ACACIA TREES IN CEBU, they grow old, they fall. Some are cut. Some are saved. Public opinions they differ, swaying back and forth. The pros and the cons. A greater part of me prefer that they stay or get balled or pruned. Some trees are sick, I believe so, standing guardian-like, mute witnesses of history on the route that pass by them from Naga to Carcar. But can they be saved?
Those who believed that it can be done – a resounding YES! Those who believed that it cannot be done – a bullyish NO! As sure as Peter walked on water, my friend Chad Bacolod took a side. It was a personal choice. It was a choice borne out of his familiarity with the environment where he thrived in of which trees play a crucial part. He choose to take sides with the acacia trees that had been a fixture at his hometown of Naga since he was a tottering tot.
Chad is a true gentleman of the outdoors. His passion of the outdoors pushes him to venture outside of his comfort zone to enjoy it during weekends with friends. His greater freedom among hills allowed him to see the bigger picture of this unstable world we called home threatened by climate change, overpopulation and shrinking water resources. Misguided developments caused by indiscriminate cutting of trees have caused so much of our present troubles.
These, he sees even beyond the wide glass pane of his workplace, which he loved to call as a “12-feet by 4-feet flat TV with one channel”. He might have meant this window to the one-tracked-mind policy of his employer – the Department of Public Works and Highways – which has a long history of indiscriminate cutting of such trees. Yes, he worked in a DPWH weighbridge station located at Minglanilla as a temporary employee.
His advocacy in protecting the acacia trees got him on a collision course against the policy of his employer, the DPWH, and the powers that be in the Municipality of Naga, the Cebu Provincial Government and the Philippine National Government. His participation in a rally presided by Fr. Robert Reyes last August 8, 2014, got the ire of his bosses, when his side won, leaving the government agencies concerned with a big slap in the face.

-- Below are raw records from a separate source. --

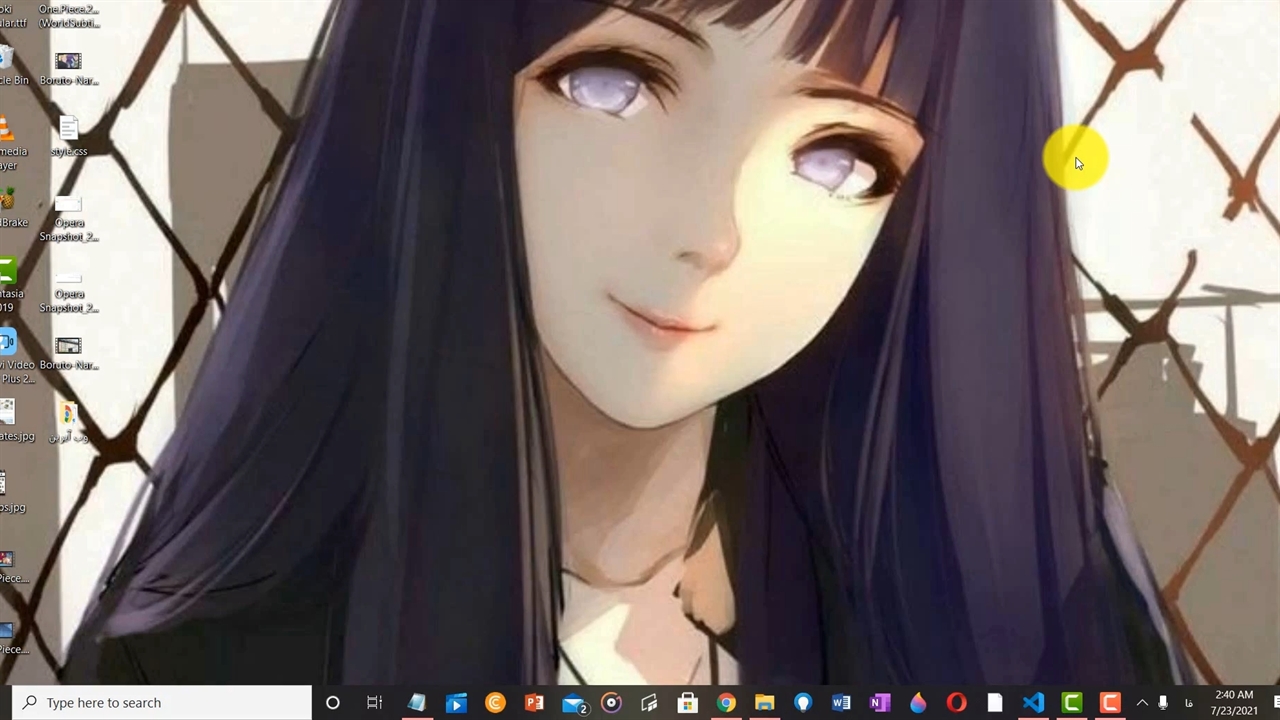Open the Opera browser taskbar icon
The image size is (1280, 720).
956,703
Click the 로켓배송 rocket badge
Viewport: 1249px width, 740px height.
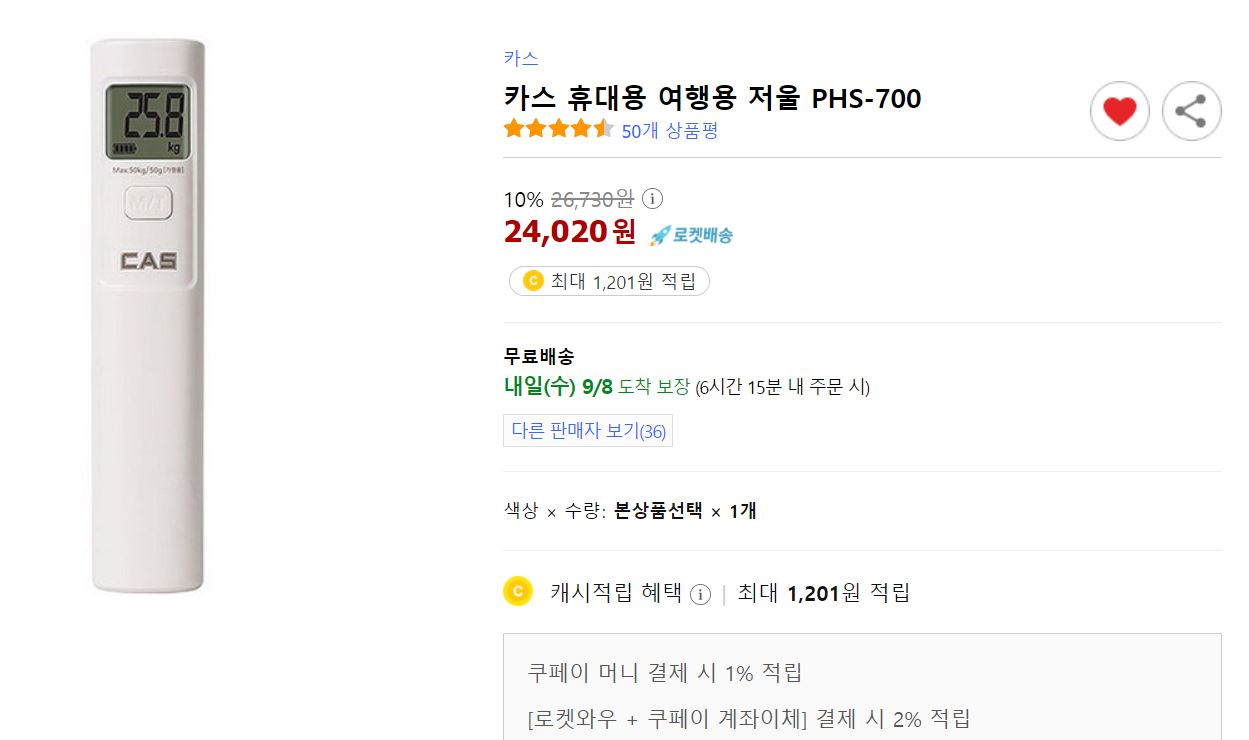(691, 235)
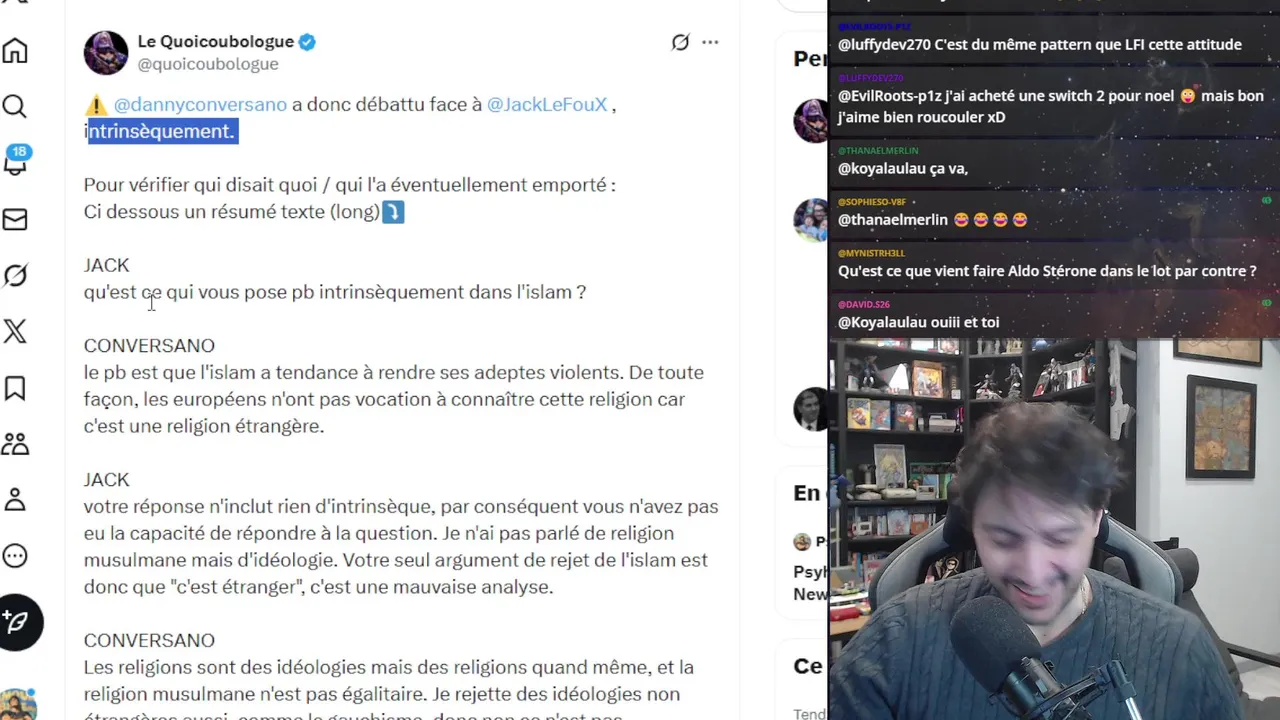The image size is (1280, 720).
Task: Click Le Quicoubologue display name
Action: (x=216, y=42)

That defeat got more painful when a big rally to create awareness on the plight of the acacia trees was hatched on August 10 from Naga to Carcar, involving more people, and putting more salt on a smouldering wound. Then, all of a sudden, without any explanations, Chad’s employment with the DPWH was hastily terminated. For what? For being the champion of the speech-less acacia trees? For exercising his right to freedom of expression as a mere participant and for his comic statements in a social network site? Oh, come on.
His termination, done without giving him his right of due process, is a violation of his rights, fully guaranteed under the Philippine Constitution. Whatever administrative rules you may have in DPWH, it does not supersede that basic law. It never had and it never will. Under the Civil Service Law, Chad is also entitled to those rights and his security of tenure even if he is just a temporary employee. I believe the Regional Director of the DPWH-7 and the District Engineer of the 1st Engineering District has a lot of explaining to do.
Chad had never been a fugitive of justice nor embroiled in a morality issue. In fact, what he did was championing the cause of a higher order of morality – that of protecting the acacia trees from being cut – which is not really our exclusive right but those of the next generations per se. His actions bespeak of his unsullied character that had been exemplary for as long as I have known him and tested during the time of a river incident in Alegria.
He is a communicator with RECON-MACE 7, an active climber-member of the Mountain Climbers Alliance of the Philippines, a co-founder of the Enthusiasts of Cebu Outdoors, a member of the Visayan Trekkers Forum, an ardent learner of bushcraft under my tutelage at Camp Red Bushcraft and Survival Guild, a volunteer of several outreach events and relief missions, an environmentalist and a family man. He is all these and for being all these, he is persecuted by DPWH-7 and by politics within his office. A victim of retarded and myopic minds.
Justice is a fair lady and, through her, Chad will have his recourse. This blog will use its space to right a wrong; to forward a message to the DPWH hierarchy to consider Chad’s case. Cutting of trees would not had been an issue should the government asked consensus of the many or that they just had done their job well. We know it stands in the way of development and a road right-of-way project but there is no reason to cut it if they would have exhausted all their creative minds to spare its destruction. We know some trees are old but they knew that also and did not act on it until two trees fell recently.
Chad had nothing to do with the acacias. It was the government’s fault after all. Chad was just expressing his unbelief at how a row of heritage trees became a scapegoat at the government’s ineptness. Chad did what he had to do to save those trees and he became a scapegoat as well from the very agency that was tasked to maintain the highways of which he was connected. The manner by which Chad was terminated does not speak well of the professionalism and honesty of the DPWH hierarchy.
Chad had not used government time to participate in a rally with fellow environmentalists. He was off duty. What he says or expressed are of his own opinion. DPWH and the national government, for that matter, has no control over the minds and hearts of its people because we are not a socialist country like China or North Korea. We are in a free country and we have that right to ask grievances and retributions too. It was very unfair with the way you treated a good guy like Chad Bacolod.